The updated operating system has a new design and it connects with Redmond, Washington-based Microsoft’s Xbox Live online game service and Zune music service.

‘Next level’

Microsoft’s Windows dropped to 7.9 percent market share in worldwide smartphone software in the fourth quarter, from 12.5 percent a year earlier, while Apple and Google had gains, according to ABI Research. The mobile-phone market is changing quickly, so Microsoft has a chance to turn things around, said Michael Gartenberg, an analyst at Los Angeles-based research firm Interpret LLC.

“The momentum was definitely going against them last year, but last year just doesn’t matter because things are moving so fast,” he said. “They need to come up with a compelling story that appeals to both business and consumer users. They need to be able to show they are taking this thing to the next level -- that this is not just a iPhone clone.”

Apple’s iPhone rose to a 16.6 percent market share in the fourth quarter from 10.8 percent the previous year, according to Oyster Bay, New York-based ABI. Google’s Android operating system climbed to 8.5 percent from 1.7 percent.
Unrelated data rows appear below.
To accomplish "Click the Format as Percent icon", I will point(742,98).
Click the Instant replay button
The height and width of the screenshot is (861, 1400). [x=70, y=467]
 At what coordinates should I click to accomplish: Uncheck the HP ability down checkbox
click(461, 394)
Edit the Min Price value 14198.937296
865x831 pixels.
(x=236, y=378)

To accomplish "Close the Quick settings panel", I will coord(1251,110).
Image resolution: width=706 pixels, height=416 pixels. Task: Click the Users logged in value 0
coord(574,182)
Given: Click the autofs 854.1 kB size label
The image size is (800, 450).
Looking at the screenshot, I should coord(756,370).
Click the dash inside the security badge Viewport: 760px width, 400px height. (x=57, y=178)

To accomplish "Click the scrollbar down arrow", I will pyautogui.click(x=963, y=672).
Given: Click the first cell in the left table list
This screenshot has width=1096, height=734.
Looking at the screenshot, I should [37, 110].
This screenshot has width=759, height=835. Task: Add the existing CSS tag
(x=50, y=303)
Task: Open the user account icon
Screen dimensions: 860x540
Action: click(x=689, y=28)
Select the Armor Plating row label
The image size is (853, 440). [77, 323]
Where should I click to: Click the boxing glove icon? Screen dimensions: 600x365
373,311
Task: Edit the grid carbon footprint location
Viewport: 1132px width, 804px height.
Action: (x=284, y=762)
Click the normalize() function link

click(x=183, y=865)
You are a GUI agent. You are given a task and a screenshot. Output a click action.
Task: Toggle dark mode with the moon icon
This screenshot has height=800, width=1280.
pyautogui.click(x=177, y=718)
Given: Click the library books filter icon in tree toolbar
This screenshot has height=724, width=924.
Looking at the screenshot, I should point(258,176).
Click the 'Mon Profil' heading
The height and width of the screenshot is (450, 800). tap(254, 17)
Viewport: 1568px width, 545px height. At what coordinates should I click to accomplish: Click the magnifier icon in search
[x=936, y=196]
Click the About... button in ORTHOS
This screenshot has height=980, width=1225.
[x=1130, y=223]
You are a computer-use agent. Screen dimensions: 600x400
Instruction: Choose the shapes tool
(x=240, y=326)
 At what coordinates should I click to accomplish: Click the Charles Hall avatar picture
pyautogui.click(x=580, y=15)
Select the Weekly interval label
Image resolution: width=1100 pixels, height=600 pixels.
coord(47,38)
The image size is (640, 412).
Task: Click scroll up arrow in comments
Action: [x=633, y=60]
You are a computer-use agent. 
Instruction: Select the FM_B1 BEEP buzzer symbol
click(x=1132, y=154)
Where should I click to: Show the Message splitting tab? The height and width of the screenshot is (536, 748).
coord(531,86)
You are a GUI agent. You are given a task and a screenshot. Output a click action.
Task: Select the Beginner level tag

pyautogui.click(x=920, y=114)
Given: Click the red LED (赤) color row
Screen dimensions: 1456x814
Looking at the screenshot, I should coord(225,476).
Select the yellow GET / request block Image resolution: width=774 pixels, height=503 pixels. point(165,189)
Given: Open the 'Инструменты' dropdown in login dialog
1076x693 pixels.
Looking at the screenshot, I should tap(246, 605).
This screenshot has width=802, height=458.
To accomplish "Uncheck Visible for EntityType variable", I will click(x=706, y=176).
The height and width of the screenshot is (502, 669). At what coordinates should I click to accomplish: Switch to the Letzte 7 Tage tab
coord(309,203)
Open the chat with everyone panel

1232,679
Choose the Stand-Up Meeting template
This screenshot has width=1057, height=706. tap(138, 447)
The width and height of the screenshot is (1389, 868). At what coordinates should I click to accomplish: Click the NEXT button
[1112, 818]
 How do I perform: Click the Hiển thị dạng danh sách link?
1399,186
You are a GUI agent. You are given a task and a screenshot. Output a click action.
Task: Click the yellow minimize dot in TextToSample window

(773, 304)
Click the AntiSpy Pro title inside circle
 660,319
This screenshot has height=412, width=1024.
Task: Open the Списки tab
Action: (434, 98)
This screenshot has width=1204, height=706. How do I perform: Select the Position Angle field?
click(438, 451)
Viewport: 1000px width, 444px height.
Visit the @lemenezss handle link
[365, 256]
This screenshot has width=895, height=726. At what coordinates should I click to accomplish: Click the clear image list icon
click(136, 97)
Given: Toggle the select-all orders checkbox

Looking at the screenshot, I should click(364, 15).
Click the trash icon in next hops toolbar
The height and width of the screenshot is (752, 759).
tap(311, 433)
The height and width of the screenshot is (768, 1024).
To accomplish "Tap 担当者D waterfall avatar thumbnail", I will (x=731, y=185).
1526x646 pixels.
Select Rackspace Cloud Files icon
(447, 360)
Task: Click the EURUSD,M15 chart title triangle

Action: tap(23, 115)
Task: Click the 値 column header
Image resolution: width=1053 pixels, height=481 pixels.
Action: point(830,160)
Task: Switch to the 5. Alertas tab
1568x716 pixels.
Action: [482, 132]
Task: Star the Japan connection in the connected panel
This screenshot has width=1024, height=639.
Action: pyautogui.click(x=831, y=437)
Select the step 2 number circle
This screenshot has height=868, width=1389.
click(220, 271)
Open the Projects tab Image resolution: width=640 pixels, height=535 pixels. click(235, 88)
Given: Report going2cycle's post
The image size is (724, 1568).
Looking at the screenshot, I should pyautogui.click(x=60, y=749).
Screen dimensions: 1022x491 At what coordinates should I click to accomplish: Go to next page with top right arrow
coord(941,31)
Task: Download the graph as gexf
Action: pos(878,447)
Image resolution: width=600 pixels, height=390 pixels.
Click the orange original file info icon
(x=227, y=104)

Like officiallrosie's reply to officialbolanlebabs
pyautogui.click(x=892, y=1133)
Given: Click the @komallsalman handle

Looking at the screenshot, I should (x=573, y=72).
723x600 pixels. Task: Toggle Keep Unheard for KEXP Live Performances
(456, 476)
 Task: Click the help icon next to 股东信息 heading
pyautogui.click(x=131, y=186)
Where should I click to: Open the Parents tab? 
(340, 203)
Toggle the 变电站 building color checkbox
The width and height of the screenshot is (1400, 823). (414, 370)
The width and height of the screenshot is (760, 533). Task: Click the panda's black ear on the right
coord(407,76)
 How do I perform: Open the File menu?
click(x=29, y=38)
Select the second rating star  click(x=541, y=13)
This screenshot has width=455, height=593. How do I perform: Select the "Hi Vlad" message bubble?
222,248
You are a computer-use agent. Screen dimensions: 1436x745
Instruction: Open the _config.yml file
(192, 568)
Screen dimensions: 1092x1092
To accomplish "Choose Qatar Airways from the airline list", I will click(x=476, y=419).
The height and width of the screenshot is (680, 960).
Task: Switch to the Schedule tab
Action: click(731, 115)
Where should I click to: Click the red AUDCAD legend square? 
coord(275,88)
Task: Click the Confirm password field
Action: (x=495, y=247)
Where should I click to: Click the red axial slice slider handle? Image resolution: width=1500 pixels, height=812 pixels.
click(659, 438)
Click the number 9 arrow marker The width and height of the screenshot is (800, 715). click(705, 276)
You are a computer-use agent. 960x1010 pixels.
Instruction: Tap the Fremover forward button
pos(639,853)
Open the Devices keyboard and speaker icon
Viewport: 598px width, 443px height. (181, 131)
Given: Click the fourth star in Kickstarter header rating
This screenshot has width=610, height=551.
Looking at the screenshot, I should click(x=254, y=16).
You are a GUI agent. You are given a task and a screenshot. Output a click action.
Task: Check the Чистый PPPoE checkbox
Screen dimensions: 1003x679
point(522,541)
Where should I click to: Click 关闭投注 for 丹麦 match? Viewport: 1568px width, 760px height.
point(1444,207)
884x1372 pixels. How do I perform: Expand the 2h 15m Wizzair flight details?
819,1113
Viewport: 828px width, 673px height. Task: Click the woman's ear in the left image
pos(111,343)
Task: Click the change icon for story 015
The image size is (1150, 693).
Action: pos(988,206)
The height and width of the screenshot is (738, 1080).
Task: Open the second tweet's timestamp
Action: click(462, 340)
“Apple has done a nice job,” Ballmer said today. “But the smartphones today all kind of look the same. Everybody went ahead and kind of copied the user-interface approach of Apple and people will say Windows Phone 7 Series is different, the way we integrated Bing, Office, Xbox and Zune.”

Bing, Zune

Windows Phone 7 will work on touch-screen phones, and the software’s design resembles that of Microsoft’s latest Zune HD music and video player. The program includes access to Microsoft’s Office applications and lets users update their social-network sites and share photos.

Microsoft said all Windows Phone 7 devices will have a hardware button that opens Microsoft’s Bing search engine, which is trying to gain ground on market leader Google.

The phone connects with the Xbox Live online service so users can play games and see gamers’ profiles and achievements. A connection with the Zune service lets customers play content stored on their personal computers, as well as music online. The feature also includes FM radio.

Comeback chance

Microsoft may regain momentum with the new software, said Bill Predmore, president of Seattle-based digital marketing agency POP, which helps clients develop mobile applications.

“It’s far too early to count Microsoft out,” Predmore said. Windows Phone 7 will probably be a program that people want to build apps for, particularly in the business area, he said.

“Windows Mobile was a serious contender a few years ago,” said Predmore, who counts both Microsoft and Google among his firm’s clients. “They did lose momentum, but they are good with developers and know how to build good software. Microsoft absolutely has a chance to redeem themselves.”